Taslima Nasrin reacts after UN official claims Russian soldiers given Viagra
Noted Bangladeshi author and activist Taslima Nasrin on Sunday raked up the incidents of abuse faced by women over the course of the 1971 Liberation war, after a United Nations official claimed on Friday that Russian soldiers are being supplied with Viagra to rape Ukrainian women and "dehumanize" them.
Pramila Patten, UN's special representative on sexual violence in conflict, told news agency AFP that it was a "deliberate tactic" and part of a "military strategy".
"When women are held for days and raped, when you start to rape little boys and men, when you see a series of genital mutilations, when you hear women testify about Russian soldiers equipped with Viagra, it's clearly a military strategy," AFP quoted Patten as saying.

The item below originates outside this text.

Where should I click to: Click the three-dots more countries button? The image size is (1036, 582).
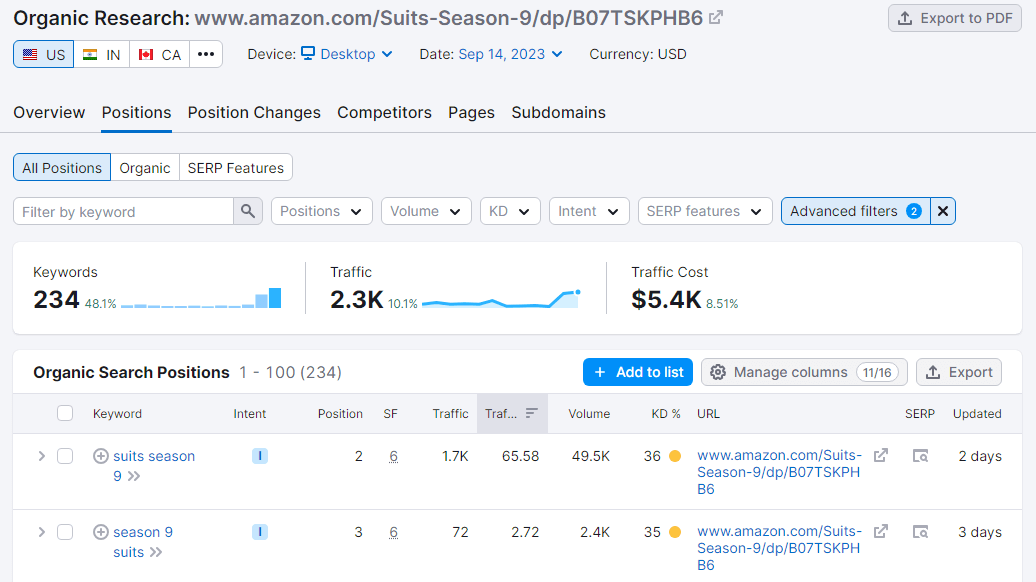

Reacting to Patten's claim, Nasrin tweeted, "Russia giving soldiers Viagra to rape Ukrainians! Part of the Russian 'military strategy'! 'Deliberate tactic to dehumanize the victims'!Russian military raped & assaulted 100 Ukrainians so far with Viagra.But Pakistani military raped 200,000 Bengali women in 1971 without Viagra! (sic)."
HT could not independently verify the authenticity of Nasrin's claim and whether Pakistani soldiers were provided with Viagra or not.
However, according to Human Rights Watch, an international non-governmental organisation, rapes occurred on a large but undetermined scale (figures of 2 lakh-4 lakh victims are often mentioned in the literature, though some scholars claim that these figures are seriously inflated).
"Estimates of the number of people killed in connection with the 1971 war vary greatly from a Pakistani government commission's calculation of approximately 26,000 to figures of about 3,000,000 cited by Bangladeshi historians," it said.